A los dos días, al ranchito llegó una camioneta de la policía, con dos
personas. Frenaron y bajó un hombre de uniforme y anteojos negros. la
mujer se adelantó para atenderlo.
–Buenos días, doña –dijo el policía–. acá ando con el señor, que es el
dueño de la estancia Caté Eté y ha extraviado en la zona una valija con
valores de su legítima propiedad. así que estamos viendo a todo el
vecindario para que el que la haya encontrado se la devuelva inmediatamente.
–Ah, no, por acá no he visto nada –dijo ella–. y no se extrañe, porque
salgo tan poco...
–Ajá. ¿y el señor que está ahí? –preguntó, señalando al viejo.
–No, si el pobre no entiende nada.
–Eso lo decido yo –contestó el otro–. dígame, don, ¿no vio una valija
llena de monedas de oro?
–¡Ahí tenés, vieja, y vos que me decías que eso no valía nada! yo la
encontré y la traje para acá.
–No le haga caso, comisario –dijo ella–. no sabe lo que dice.
–¿Cómo que no? –se encocoró el marido–. ¿no te acordás?
–No.
–¡Si fue poquito antes de que yo empezara a ir a la escuela!
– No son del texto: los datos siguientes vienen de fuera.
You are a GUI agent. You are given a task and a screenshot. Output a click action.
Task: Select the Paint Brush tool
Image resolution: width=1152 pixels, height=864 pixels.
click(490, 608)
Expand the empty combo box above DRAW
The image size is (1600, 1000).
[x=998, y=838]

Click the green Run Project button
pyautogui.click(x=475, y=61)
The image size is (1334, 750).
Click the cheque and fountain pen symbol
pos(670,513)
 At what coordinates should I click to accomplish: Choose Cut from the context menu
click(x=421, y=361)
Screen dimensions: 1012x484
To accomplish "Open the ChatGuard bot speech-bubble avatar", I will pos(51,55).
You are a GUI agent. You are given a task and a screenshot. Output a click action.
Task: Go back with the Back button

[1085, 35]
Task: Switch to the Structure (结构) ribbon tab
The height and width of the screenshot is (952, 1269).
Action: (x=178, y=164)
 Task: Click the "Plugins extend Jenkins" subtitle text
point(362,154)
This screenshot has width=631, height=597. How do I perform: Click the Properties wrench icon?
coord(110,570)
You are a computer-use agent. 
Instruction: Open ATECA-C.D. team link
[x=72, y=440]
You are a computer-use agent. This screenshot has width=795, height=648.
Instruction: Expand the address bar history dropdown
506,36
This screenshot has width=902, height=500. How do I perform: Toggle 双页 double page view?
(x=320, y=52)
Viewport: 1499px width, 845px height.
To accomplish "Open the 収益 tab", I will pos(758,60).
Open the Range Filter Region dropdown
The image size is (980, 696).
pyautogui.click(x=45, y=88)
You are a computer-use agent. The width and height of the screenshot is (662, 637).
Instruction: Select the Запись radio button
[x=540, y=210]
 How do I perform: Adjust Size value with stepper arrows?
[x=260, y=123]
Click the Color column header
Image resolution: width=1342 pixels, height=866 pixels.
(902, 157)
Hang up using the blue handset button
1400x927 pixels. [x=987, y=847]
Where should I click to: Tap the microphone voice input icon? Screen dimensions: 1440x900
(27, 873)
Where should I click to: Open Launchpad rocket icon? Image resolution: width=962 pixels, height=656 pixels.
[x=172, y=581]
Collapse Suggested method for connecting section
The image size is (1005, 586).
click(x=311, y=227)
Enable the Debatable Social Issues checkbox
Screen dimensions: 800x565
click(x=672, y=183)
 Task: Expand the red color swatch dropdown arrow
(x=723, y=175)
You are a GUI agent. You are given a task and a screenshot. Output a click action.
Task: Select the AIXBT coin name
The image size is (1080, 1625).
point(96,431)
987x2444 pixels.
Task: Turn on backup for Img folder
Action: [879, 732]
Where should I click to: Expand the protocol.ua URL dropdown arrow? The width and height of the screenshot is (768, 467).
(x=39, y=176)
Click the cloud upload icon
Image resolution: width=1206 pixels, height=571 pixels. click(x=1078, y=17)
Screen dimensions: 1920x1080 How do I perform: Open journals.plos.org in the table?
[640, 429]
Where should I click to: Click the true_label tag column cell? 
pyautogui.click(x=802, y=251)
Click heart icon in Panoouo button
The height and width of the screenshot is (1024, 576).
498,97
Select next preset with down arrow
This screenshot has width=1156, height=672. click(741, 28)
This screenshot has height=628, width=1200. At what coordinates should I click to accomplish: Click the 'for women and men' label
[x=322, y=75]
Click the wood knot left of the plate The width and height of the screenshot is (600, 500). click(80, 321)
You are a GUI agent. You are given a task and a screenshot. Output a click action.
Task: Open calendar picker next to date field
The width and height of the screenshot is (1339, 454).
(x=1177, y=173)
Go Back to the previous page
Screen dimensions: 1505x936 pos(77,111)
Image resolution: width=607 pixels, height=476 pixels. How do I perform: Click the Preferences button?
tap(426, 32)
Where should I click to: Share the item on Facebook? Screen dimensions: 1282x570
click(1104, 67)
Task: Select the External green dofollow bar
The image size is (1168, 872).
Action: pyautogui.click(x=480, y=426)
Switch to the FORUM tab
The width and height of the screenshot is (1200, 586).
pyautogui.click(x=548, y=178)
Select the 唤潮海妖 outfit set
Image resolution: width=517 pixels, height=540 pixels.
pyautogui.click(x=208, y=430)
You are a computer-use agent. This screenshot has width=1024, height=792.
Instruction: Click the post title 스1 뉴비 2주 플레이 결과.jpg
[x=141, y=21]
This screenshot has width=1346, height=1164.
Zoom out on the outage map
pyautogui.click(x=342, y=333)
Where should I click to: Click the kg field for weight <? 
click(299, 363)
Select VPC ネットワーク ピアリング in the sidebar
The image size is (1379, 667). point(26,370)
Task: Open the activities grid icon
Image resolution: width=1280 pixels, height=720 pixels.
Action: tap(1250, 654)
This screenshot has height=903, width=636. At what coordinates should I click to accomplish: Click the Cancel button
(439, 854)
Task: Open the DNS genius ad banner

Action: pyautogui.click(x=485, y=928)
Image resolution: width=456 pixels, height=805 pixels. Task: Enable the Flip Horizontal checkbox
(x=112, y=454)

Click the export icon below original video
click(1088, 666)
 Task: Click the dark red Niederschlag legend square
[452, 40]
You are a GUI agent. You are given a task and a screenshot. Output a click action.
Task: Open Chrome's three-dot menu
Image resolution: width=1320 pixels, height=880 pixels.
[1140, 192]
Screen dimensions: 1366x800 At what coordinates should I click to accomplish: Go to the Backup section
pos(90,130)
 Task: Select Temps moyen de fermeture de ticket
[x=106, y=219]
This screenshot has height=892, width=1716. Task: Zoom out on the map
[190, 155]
El otro le
dijo, fastidiado:
–¡Eso habrá sido hace como ochenta años, hombre! yo le hablo de algo que
pasó hace días.
–¡Es lo que digo! –porfió el viejo–. Vea, le doy otro dato: fue justo el
día antes de la lluvia de buñuelos.
–¿Lluvia de buñuelos?
–Y buenísimos. Para chuparse los dedos.
¿Usted no los probó?
El policía se metió en la camioneta y le dijo al dueño de la estancia:
–A este viejo no le queda un tornillo en la cabeza. averigüemos en otra
parte.
Y así fue como después de un tiempo la mujer convenció al marido de que
San Filmarión les había dejado una fortuna. Se fueron para la capital,
compraron una casa como la gente y vivieron tranquilos. ahí el hombre se
hizo famoso por una rareza: cada vez que venía tormenta, se apuraba a
dejar un fuentón en el patio y explicaba: “¡Es que llueven tan ricos!”.